Bill might be an easier pill to swallow, but he’s still poison all the same. And it’s never been made clear that his professional conduct has changed in anyway.
There’s no expectation for Hillary to divorce or disown Bill Clinton at this stage of her career or life. But the Clintons, no matter what, have showed themselves to be a powerful duo and political partnership. And while that means that Hillary gets to claim some of the success of her husband’s administration, it also means that she has to confront the failures as well. While not responsible for his past behavior, she is choosing to return him to authority in a space where he abused his power to sexually engage at least one young woman who nearly killed herself in the fallout. And Clinton’s supporters who seem so avidly concerned about the women and girls that Trump may have harmed should show that their moral indignation is not limited by political affiliation.

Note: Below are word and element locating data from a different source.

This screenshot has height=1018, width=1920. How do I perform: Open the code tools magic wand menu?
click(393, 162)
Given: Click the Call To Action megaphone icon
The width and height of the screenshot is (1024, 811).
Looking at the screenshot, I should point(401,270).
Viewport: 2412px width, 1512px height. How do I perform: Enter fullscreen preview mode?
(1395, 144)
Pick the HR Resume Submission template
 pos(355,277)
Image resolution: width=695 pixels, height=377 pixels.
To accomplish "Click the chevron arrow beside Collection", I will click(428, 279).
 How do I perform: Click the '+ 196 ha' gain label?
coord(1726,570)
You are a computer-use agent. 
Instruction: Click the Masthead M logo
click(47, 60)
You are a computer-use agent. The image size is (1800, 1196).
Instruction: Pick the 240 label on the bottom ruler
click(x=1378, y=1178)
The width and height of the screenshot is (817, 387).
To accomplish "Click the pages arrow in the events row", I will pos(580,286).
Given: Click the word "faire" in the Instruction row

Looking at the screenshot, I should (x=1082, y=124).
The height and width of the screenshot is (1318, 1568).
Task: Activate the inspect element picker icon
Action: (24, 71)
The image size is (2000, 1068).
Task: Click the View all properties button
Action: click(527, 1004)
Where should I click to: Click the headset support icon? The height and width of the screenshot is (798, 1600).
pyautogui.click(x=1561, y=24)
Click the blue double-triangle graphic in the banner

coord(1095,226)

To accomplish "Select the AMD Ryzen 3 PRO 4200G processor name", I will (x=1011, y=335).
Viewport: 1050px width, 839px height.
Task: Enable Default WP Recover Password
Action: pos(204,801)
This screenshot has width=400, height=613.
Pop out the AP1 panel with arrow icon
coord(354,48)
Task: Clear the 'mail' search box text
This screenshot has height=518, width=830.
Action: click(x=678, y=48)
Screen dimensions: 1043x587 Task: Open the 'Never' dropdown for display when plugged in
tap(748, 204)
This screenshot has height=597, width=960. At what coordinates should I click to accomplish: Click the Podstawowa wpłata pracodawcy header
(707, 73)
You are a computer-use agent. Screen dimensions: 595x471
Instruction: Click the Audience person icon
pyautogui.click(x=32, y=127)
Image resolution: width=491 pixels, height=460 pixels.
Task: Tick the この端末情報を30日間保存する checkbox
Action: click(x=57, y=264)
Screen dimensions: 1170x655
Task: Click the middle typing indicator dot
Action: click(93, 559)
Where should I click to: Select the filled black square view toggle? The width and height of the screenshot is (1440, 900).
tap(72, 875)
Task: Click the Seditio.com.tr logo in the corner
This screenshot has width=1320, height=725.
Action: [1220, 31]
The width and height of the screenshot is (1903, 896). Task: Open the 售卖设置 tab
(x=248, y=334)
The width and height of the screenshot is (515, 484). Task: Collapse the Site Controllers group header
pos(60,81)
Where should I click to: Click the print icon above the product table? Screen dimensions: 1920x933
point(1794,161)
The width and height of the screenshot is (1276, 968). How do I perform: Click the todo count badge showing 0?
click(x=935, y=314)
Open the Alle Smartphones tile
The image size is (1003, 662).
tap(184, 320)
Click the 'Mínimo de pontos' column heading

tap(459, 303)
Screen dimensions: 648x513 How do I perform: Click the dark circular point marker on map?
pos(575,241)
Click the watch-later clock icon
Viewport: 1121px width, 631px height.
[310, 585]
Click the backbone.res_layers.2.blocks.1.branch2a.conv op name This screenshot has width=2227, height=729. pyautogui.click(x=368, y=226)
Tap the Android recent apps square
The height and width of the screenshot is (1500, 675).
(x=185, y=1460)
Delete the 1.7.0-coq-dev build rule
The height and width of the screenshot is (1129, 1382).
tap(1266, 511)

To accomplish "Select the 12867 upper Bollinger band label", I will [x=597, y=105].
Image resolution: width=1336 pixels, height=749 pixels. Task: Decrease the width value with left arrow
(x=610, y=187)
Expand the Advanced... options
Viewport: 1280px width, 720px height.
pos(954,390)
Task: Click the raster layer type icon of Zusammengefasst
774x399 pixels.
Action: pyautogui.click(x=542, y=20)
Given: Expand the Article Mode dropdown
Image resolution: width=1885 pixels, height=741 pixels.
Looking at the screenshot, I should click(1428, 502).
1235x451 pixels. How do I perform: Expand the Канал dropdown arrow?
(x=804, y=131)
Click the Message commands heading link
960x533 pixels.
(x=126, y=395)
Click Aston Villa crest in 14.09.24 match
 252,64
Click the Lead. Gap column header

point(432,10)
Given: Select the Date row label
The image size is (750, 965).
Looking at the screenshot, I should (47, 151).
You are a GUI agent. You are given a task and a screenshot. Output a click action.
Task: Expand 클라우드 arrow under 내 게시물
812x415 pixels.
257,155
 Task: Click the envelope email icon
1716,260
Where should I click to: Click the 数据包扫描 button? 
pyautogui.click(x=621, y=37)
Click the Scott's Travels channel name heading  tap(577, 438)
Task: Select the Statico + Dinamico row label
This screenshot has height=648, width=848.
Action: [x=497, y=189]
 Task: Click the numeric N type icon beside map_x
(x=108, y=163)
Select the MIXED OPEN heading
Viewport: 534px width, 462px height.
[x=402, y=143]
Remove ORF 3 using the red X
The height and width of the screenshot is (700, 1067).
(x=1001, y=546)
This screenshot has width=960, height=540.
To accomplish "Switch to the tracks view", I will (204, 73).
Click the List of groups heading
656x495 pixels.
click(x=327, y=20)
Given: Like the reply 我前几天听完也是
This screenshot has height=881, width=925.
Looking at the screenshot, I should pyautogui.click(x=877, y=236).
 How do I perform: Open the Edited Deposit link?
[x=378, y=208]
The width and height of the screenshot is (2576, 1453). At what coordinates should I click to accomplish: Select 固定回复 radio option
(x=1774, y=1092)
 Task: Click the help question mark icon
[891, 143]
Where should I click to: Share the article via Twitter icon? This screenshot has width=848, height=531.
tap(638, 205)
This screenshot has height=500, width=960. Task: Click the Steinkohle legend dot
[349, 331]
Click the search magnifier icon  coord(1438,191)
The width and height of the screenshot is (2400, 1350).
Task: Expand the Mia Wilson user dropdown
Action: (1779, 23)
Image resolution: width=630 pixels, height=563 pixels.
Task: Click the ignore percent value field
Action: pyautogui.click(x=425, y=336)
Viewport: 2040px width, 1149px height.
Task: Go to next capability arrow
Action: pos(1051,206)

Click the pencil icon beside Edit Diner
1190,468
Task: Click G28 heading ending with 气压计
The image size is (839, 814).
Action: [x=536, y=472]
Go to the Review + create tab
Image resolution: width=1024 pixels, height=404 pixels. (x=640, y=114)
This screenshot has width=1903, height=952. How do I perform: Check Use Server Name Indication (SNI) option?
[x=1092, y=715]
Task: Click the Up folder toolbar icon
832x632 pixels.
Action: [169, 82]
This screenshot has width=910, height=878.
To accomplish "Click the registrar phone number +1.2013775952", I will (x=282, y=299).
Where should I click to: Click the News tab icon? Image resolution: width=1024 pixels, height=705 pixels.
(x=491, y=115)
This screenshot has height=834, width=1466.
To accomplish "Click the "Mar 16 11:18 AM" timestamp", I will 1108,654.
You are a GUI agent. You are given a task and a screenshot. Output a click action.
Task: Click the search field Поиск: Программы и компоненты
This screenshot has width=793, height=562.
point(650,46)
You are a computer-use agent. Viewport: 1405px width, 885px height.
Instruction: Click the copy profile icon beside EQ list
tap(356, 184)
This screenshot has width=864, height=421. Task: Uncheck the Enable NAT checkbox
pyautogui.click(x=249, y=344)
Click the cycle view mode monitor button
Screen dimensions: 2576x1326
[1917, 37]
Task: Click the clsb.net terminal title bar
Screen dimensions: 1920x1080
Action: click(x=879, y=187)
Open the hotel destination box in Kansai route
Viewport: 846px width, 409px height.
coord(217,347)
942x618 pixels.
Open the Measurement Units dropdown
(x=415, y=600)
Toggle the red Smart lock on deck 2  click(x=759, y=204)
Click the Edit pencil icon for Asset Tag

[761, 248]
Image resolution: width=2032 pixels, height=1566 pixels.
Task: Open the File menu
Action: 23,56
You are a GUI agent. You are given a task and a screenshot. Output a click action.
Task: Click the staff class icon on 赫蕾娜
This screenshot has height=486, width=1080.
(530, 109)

As a little girl whose earliest political memories involved the haranguing of Anita Hill and the downfall of Monica Lewinsky, watching the first woman president and self-claimed feminist sidestep an opportunity to address her husband’s past and a flawed professional culture that harms women is disappointing. Hillary should admit that Bill’s actions are an issue that she’s considered deeply, that she will take efforts to prevent anything like this happening under her leadership, and that she was wrong supporting her husband in his efforts to malign a former intern—these would all reflect a growth and maturity that Clinton demands of her opponent. Not just for the women her husband has hurt, but for all of us who have seen our experiences of sexual harassment and assault downplayed or trivialized because they were too inconvenient or hard to take seriously.
If Hillary is calling for a president who respects women, treats them with respect and equality, and is willing to confront personal missteps, then she should be that person now.
Khadijah White is an Assistant Professor in the Department of Journalism and Media Studies at Rutgers University. She is currently writing a book on the rise of the Tea Party brand in news.